• _DEINE AUFGABE_
Gib aus dem Text über die Studienanfängerin ohne Schlafplatz den Abschnitt wortgetreu aus, der mit „Vorgestern postete eine“ beginnt und mit „nicht nötig gewesen!“ endet.

• _EXTRAHIERTER TEXT_
# # #

Oder: "Aber ich studier nicht Medizin."
Vorgestern postete eine Studienanfängerin ganz panisch in der Facebook-Erstigruppe, dass sie erst heute in der Uni-Stadt ankomme und dringend einen Schlafplatz benötige. Da ich weiterhin auf Mitbewohnersuche bin* und somit ein freies Bett abzugeben habe, habe ich ihr kurzerhand geschrieben, dass sie erstmal bei mir unterkommen kann. Sie ist dann gestern angekommen, wurde von ihrer Mutter hergefahren, beide waren mir natürlich dankbar. Die Dankbarkeit hat sich in einem Marmeladenglas voller Pralinen geäußert - wäre doch nicht nötig gewesen!
Sie studiert hier Medizin und hat erst am Dienstag im Losverfahren ihren Studienplatz bekommen. Ich bin wirklich froh, dass ich so früh von meinem Studienplatz wusste, denn es ist wirklich kein Vergnügen, jetzt noch in irgendeiner Stadt ein Zimmer oder eine Wohnung finden zu wollen. Natürlich hatte sie schon einen Plan B, war bereits in ihrer Heimatstadt für Biologie eingeschrieben und bekam die Zusage für Medizin, während sie beim Kennenlernfrühstück der Biologen saß.

# # #

• _BEREITGESTELLTE DATEN_
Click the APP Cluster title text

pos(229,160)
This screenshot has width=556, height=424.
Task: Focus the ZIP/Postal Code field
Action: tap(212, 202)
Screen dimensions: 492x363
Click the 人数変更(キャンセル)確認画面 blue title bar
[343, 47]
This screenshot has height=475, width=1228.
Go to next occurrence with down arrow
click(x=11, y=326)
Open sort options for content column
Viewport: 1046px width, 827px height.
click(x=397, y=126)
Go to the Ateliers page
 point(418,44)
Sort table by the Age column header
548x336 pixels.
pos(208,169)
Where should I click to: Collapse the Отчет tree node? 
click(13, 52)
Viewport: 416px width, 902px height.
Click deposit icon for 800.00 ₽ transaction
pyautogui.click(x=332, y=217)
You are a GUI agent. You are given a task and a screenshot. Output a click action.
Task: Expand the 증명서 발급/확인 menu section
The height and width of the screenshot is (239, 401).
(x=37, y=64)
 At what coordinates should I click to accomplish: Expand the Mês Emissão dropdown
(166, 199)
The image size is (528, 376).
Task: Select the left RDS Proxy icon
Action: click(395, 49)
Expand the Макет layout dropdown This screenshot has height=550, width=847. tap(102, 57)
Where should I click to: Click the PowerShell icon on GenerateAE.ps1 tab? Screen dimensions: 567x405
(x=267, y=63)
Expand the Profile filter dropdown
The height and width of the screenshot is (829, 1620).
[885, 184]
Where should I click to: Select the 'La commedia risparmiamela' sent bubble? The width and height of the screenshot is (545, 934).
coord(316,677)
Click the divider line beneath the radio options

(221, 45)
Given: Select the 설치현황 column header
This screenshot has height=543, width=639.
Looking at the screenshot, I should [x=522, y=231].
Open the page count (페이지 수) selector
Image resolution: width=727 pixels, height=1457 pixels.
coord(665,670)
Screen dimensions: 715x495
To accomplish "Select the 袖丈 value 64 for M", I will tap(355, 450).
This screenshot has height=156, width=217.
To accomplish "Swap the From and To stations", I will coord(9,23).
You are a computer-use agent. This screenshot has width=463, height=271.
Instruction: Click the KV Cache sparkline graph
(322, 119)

# # #

• _DIE ANTWORT_
Vorgestern postete eine Studienanfängerin ganz panisch in der Facebook-Erstigruppe, dass sie erst heute in der Uni-Stadt ankomme und dringend einen Schlafplatz benötige. Da ich weiterhin auf Mitbewohnersuche bin* und somit ein freies Bett abzugeben habe, habe ich ihr kurzerhand geschrieben, dass sie erstmal bei mir unterkommen kann. Sie ist dann gestern angekommen, wurde von ihrer Mutter hergefahren, beide waren mir natürlich dankbar. Die Dankbarkeit hat sich in einem Marmeladenglas voller Pralinen geäußert - wäre doch nicht nötig gewesen!